お陰様で、生かされている日々を、丁寧に過ごしています。ご縁に感謝します。

作家、看護師の岡本理香、肺がんの母を看取り、自身のリンパ性白血病ステージⅣ診断。活動休止、コツコツ療養しています。

今を知ると、人間、穏やかになる

2010年02月27日 | 
母の書類関係諸々、これをいい加減と言わずになんと表現しようか?
保留するものも多々。また後日。

入院中の3階のエレベーターを降りると、ナースが
「岡本さん、すみません」と。

ナースの一言に、母が興奮している、激怒している・・・

いつものこと、他人が何をしても気に入らない。
母は、まだ30歳代の気分。
現実は75歳。

「ご迷惑をおかけします。今を生きていないので、ないものばかりに文句を並べ、人をとことん見下すのが癖で。申し訳けございません」
入院が決まって1か月。
私はどれくらい頭を下げ続けただろう?とフト。
それもいつものことか・・・
先日は「あんた、ちゃんとせんかったら、首や」と、私にも。

娘を首?これは凄い発想だと感心した。

幼少時は、見捨てられると捉える。
大人の私は、どこからくるのか?この発想、そして子どものやな、母はと。

大きなお店の恋さんの母は、一流の学校も首席で卒業。
が、大病を繰り返し、家庭の事情で、医者になるのを諦め、年の離れた弟に大学進学を譲る。
終戦は10歳、疎開生活も苦痛だった。
自分の横にいた女の子が頭を撃たれて死んだ記憶も。
知ろうとしない母。
感情のコントロールができないのも気づいていないな。

大人になった娘は淡々と母を観る。


罵声の中を育った私は、逃げ道のない幼少時は、病気を味方にした。
それを知った私は、今は私を確立して、堂々と私が生きている。
自分が味方だ。

先日、父に初めて語った。
母が包丁を持って、父に向っていったシーンを、鮮明に覚えているよ。
とんでもないことが起きたと幼い私は閉ざしたと。

父「ワシも怖かった」
私「理香が見ているやないかっ、と親父が言った言葉。
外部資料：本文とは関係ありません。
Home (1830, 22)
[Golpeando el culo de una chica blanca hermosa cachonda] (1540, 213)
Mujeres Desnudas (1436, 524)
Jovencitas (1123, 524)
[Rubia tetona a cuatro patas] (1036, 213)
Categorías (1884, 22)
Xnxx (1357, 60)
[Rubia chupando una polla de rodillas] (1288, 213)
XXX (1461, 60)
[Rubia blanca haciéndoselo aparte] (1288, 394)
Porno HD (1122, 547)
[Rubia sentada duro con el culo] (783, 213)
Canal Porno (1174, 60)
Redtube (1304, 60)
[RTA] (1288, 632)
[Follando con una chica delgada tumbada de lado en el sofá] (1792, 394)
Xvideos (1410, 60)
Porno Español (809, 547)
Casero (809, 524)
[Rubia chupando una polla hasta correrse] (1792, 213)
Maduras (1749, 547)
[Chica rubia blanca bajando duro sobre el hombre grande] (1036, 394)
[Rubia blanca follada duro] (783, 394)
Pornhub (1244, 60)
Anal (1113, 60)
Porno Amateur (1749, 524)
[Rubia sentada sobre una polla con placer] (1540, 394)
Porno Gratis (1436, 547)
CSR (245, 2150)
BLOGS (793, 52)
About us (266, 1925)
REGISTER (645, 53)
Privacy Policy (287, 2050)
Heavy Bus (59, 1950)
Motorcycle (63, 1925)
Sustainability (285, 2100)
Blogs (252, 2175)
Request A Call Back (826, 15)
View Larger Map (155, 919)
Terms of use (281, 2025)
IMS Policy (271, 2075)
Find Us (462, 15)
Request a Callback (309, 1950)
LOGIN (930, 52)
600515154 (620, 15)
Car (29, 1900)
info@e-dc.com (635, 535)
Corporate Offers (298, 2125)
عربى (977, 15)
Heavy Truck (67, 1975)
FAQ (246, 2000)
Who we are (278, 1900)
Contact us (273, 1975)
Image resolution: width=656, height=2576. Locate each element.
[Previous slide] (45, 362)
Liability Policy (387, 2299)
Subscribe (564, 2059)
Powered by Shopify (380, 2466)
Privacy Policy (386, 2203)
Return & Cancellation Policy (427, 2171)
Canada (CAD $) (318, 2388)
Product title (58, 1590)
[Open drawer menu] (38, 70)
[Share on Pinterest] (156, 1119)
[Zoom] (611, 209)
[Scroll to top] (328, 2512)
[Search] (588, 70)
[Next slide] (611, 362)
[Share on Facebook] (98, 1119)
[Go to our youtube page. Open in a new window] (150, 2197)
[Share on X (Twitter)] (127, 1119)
私の前に立ち目隠しするように動いたのも鮮明」

さり気ない数秒の会話は、なかったように流れた。


丁度ドクターと面談。
今の状態では、抗がん剤は無理。
本人の気持ちと周囲の状況で外出は可能。

退院や外泊も数日なら可能だが、
父「どんな罵声を浴びても、最期はワシが実家に戻っていい」
だが、母は即効却下。

最期だからこそ、父に感謝の言葉がでるかもしれない期待。
最期まで、今のまま、そっとしておきたい希望。

最期の表情や言葉が、残った人の心に永遠と映る。

亡くなった相手とは修復が難しいのは、私自身が姉で体験済み。
修復が叶わなくても、父が生きている限り、私がフォローはできる。

最期に、自分と向き合う時間を設けていただき感謝していますと、私は再度ドクターに伝えた。
病棟のスタッフには、本当にご迷惑をお掛けしていますと謝罪。
関わっていただけたこと、このご縁は母の心に確実に何かを贈っていただけたと思います。

「3月いっぱい」
今年は暖かい。
桜も早いかな?
母の望みの最期の桜、見ることが叶うかな?

外出は、せめて1回でも。
現実を知ろうとしない母は、今の状態を拒み続けるので、外出では・・・

たぶん、また激怒するのかな?

今を知ると、人間、穏やかになる。

おかげ様で、今の私は苦悩も穏やかに知って、そのまんまで歩いています。


今を知ると、人間、穏やかになるよ。
ママ。

今を知ると、人間、素直になるよ。
ママ。

知足が、自然に感謝を呼びます。
知足が、自然に帰してくれます。